Rights And Duties
- 26 Feb 2020
- 8 min read
This article is based on “Rights, duties and the Constitution” which was published in The Hindu on 26/02/2020. It talks about a balance between rights and duties of citizens as well as of State.
Recently, the terminologies like ‘Duties of citizens’ and the ‘anti-national’ (emanating from violation of these duties) have become the buzzwords of the political landscape. In a constitutional democracy, the State provides rights and lays down duties for the citizenry, so that society can peacefully co-exist. However, sometimes State imposes such duties on its citizenry that infringes the rights of the marginalised sections of society.
Thus, the major concern lies in the language of duties which is vague (as their interpretation is left at the discretion of the State). This makes ‘duties’ of the citizenry prone to be misused as a tool to impose the will of the State or the social majority on vulnerable sections.
Rights and Duties Go Hand in Hand
- Mahatma Gandhi in Hind Swaraj observed that “Real rights are a result of the performance of duty”.
- Rights and duties are closely related and cannot be separated from one another. For every right, there is a corresponding duty.
- The State protects and enforces rights and it is the duty of all citizens to be loyal to the state. Thus a citizen has both Rights and Duties.
- According to Harold Laski, one man’s right is also his duty.
- For example, if the State gives the right to life to a citizen, it also imposes an obligation on him to not to expose his life to dangers, as well as to respect the life of others.
Rights and Duties Follow Different Logic
Indian Constitution provides its citizens with the Fundamental Rights and lists the Fundamental Duties to be followed by them.
- The Constitution covers a broad spectrum of domains to protect the rights of the common man by introducing six rights as Fundamental Rights (Part III of the constitution).
- Similarly, the Fundamental Duties are also emphasised upon by the Constitution (Part IVA of the constitution).
Concept of Duties
- As citizens, there exists a wide range of duties that bind us in everyday life. These duties are owed both to the state and to individuals.
- There is a legal duty to pay taxes, to refrain from committing violence against fellow-citizens, and to follow other laws that Parliament has enacted.
- Breach of these legal duties triggers financial consequences (fines), or punitive measures like imprisonment.
- Duties follow a simple logic that, peaceful co-existence requires a degree of self-sacrifice, and that if necessary, this must be enforced through the set of sanctions.
Concept of Rights
Rights are formulated to ascertain twin principles viz. Anti-dehumanisation and Anti-hierarchy. In India, this can be reflected in a chapter on Fundamental Rights in the constitution.
- Rights as a bulwark against dehumanisation:
- Framers of the Indian Constitution while deliberating on Fundamental Rights were of the view that every human being should have access to basic dignity and equality that can not be taken away the State.
- The necessity for Fundamental Rights in India originated from the experiences under the colonial regime where Indians had been treated as subjects.

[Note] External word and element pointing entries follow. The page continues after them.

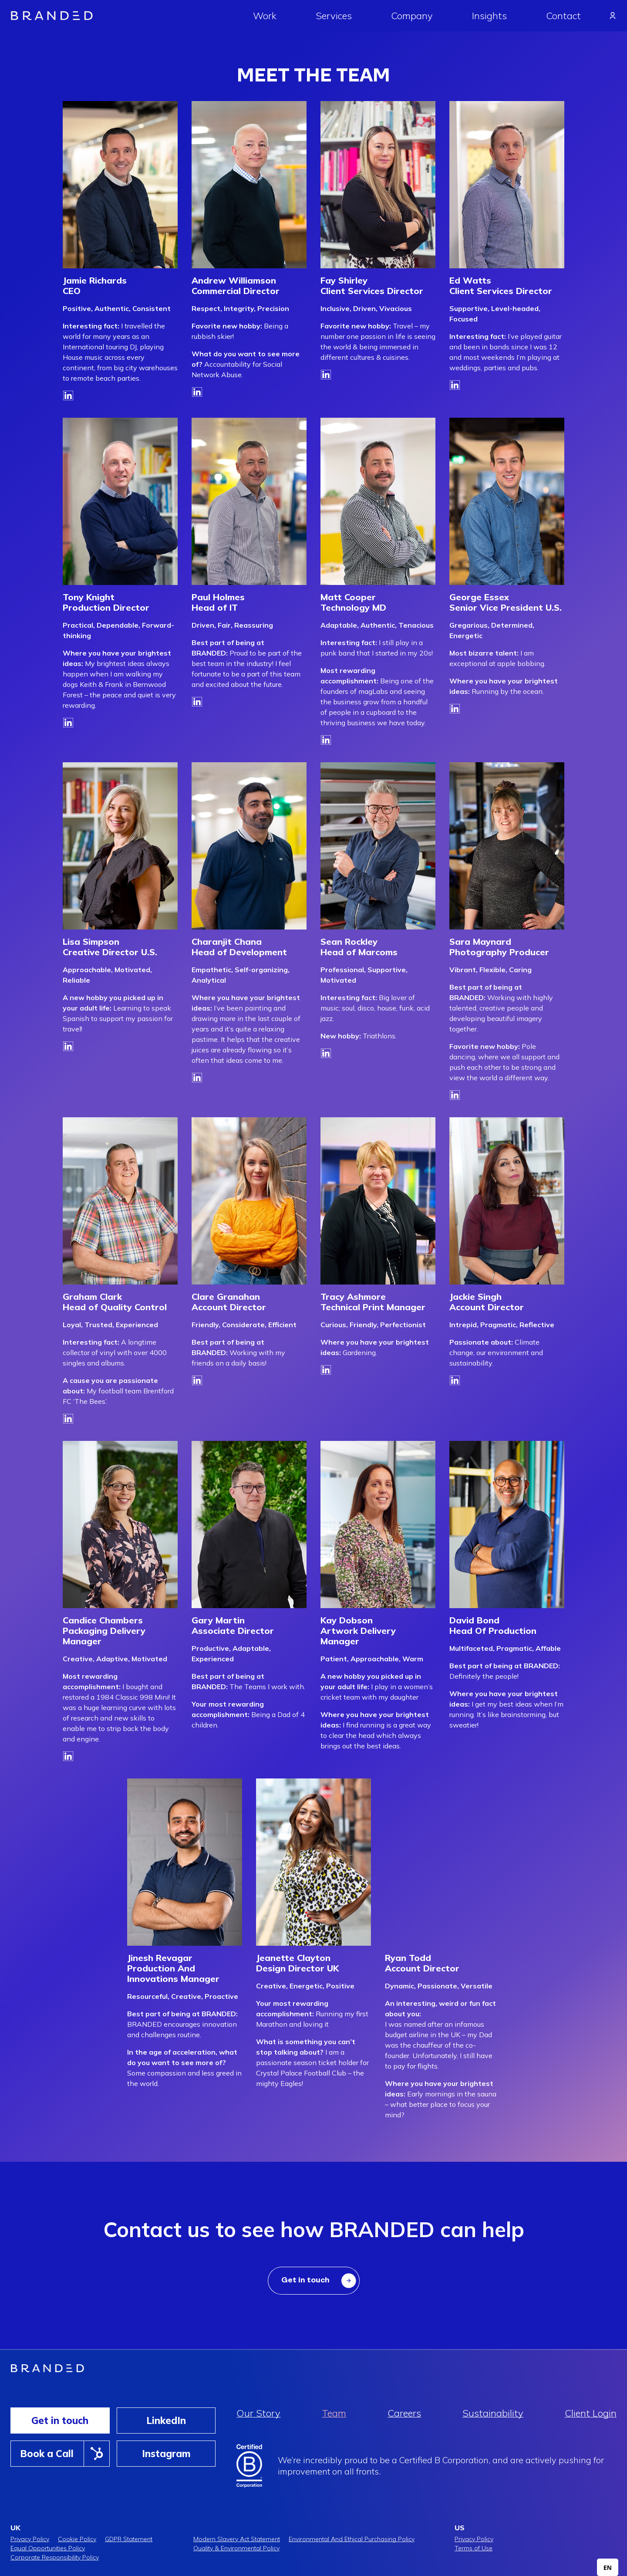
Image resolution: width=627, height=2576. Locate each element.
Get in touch (59, 2420)
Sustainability (492, 2413)
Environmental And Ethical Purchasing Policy (352, 2539)
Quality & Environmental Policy (236, 2548)
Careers (404, 2413)
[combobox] (607, 2567)
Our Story (258, 2413)
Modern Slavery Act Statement (236, 2539)
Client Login (591, 2413)
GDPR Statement (128, 2539)
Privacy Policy (29, 2539)
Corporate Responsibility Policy (54, 2557)
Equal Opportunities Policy (47, 2548)
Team (334, 2413)
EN (607, 2567)
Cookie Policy (77, 2539)
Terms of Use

- For example, the colonial government declared some group of people as Criminal Tribes, who were treated as less than human.
- Rights as a stand against hierarchy:
- Indian society has been divided on the lines gender, caste and religion.
- Fundamental Rights, at a basic level, ensure the protection of all the citizens, not only from the State but from the social majorities as well.
- For example, through guarantees against forced labour, against “untouchability”, against discriminatory access to public spaces, and others, fundamental rights sought to bring a transformation in the Indian society.
Does this suggest that duties are unimportant?
- As indicated above, duties exist in every sphere of society. However, it is the language of duties that can play an important role in a society like India that continues to be divided and unequal.
- Any duty imposed upon the citizens must comply with due process of law.
- The concept of 'due process of law' holds that no person shall be deprived of life, liberty or property except in accordance with the explicit provisions of law and with due regard to his rights.
- Without the moral compass of rights and their place in the transformative constitutional scheme, the language of duties can lead to unpleasant consequences.
- A good example of this is a Supreme Court judgment from the early 1980s, which upheld the differential treatment of male and female flight attendants on the ground that women had a “duty” to ensure the “good upbringing of children” and to ensure the success of the “family planning program” for the country.
In this light, it is always critical to remember Dr B.R. Ambedkar’s words in the Constituent Assembly that the fundamental unit of the Constitution remains the individual. Interpretation of ‘Duties’ and the debate around it should include the duties of those with power. Those with power should not use it to exploit those from whom they wield it. It is only after guarantee to all the full sum of humanity, dignity, equality, and freedom promised by the Constitution, that we can ask of them to do their duty. It is only after ensuring the humanity, dignity, equality, and freedom for all, as promised by the Constitution, that the burden of ‘following the duties’ should be imposed on the citizens.
|Drishti Mains Question
In a constitutional democracy, rights always need to be backed up by the duties of citizens as well as those of the State. Analyse.